Era la fredda sera del 15 gennaio 2009 quando, ai comandi dell'Airbus da NY-La Guardia a Charlotte, il capitano ha realizzato di trovarsi in un guaio, e di avere tra le mani il destino dei 155 passeggeri inconsapevoli che uno stormo di oche, infilandosi nei motori del jet in decollo, li aveva messi fuori uso. Nel volgere di pochi secondi Sullenberger ha dato fondo alla qualità del suo carattere, inteso come prodotto delle sue capacità professionali e del suo valore decisionale.

    Lo chiamano “defining moment”. E' quella decisione, frutto di una performance straordinaria, da sola sufficiente a giustificare il senso d'una carriera o d'una vita. Prendete Chesley “Sully” Sullenberger. Figlio di un dentista, è venuto su con la passione per il volo, prima come pilota militare, poi accasandosi alla US Airways, diventando uno dei veterani. Certo, col passare degli anni, la routine per Sully aveva preso il sopravvento. Ma poi è arrivato l'istante decisivo. Era la fredda sera del 15 gennaio 2009 quando, ai comandi dell'Airbus da NY-La Guardia a Charlotte, il capitano ha realizzato di trovarsi in un guaio, e di avere tra le mani il destino dei 155 passeggeri inconsapevoli che uno stormo di oche, infilandosi nei motori del jet in decollo, li aveva messi fuori uso. Nel volgere di pochi secondi Sullenberger ha dato fondo alla qualità del suo carattere, inteso come prodotto delle sue capacità professionali e del suo valore decisionale.
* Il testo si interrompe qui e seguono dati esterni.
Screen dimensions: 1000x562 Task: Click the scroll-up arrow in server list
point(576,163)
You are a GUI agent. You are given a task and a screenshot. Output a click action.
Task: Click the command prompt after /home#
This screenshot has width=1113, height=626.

    Contraddicendo le indicazioni spasmodiche che arrivavano dalla torre di controllo, il pilota decideva di non puntare su un aeroporto nel New Jersey, difficilmente raggiungibile in quelle condizioni. Piuttosto allineava il jet sul fiume Hudson, e utilizzandolo come pista, vi planava morbidamente. Poco dopo i passeggeri erano in salvo e cominciava la travolgente love story tra l'America e il capitano. Un americano come non li fanno più, gongolavano i baby boomers, orgogliosi di questo quasi sessantenne che mostrava come si comporta il purosangue a stelle e strisce. Sully si vedeva consegnare le chiavi della città, i biglietti per il Superbowl, l'invito per l'inaugurazione di Obama. Diventava il darling delle tv, l'eroe della porta accanto. Lui si prestava con docilità alla santificazione: scriveva articoli, ricostruiva in tv il momento leggendario, ribadiva la sua normalità di americano che sa fare il suo lavoro. Non si lamentava che la sua vita fosse cambiata: in fondo il contratto editoriale da 3 milioni di dollari era la sua assicurazione per una pensione dorata. Il libro che ha pubblicato, poi, è perfino bello:  si chiama “Highest Duty”, il dovere più alto, e coniuga il diario del giorno perfetto con riflessioni non banali sulle qualità che una persona deve affinare per renderle operative nel momento del bisogno. Sully, nel giro dell'annata obamiana, è diventato l'eroe di tutti.

    Ma ecco che spunta chi vuole rovinare questa corrispondenza affettiva nazionale. E' un pilota anche lui, per quanto abbia lasciato le ali per fare il giornalista. Si chiama William Langewiesche, si è costruito una reputazione sull'Atlantic Monthly, con reportage dalle aree di crisi e con un libro su un altro volo disgraziato, l'Egypt Air 990 del 2002, che un pilota depresso fece precipitare. Ora Langewiesche spende la sua competenza per attaccare Sullenberger. In “Fly By Wire. The Geese, the Glide and the Miracle on the Hudson” Langewiesche destruttura il mito: Sully non ha fatto niente d'eccezionale, la macchina ai suoi comandi era in grado di rispondere all'emergenza. L'unico fattore che ne poteva compromettere il salvataggio era quello umano, ovvero un pilota che si fosse fatto prendere da un insensato decisionismo. Per il resto – sostiene Langewiesche – oggi nel volo la superiorità della macchina sull'uomo è conclamata. Ciò che ha fatto Sullenberger era alla portata di qualsiasi pilota, sostiene in “Fly By Wire”, titolo che cita la tecnologia di controllo dei nuovi jet. Sullenberger “non è Chuck Yeager che rompe la barriera del suono. L'aviazione dei superuomini è superata”.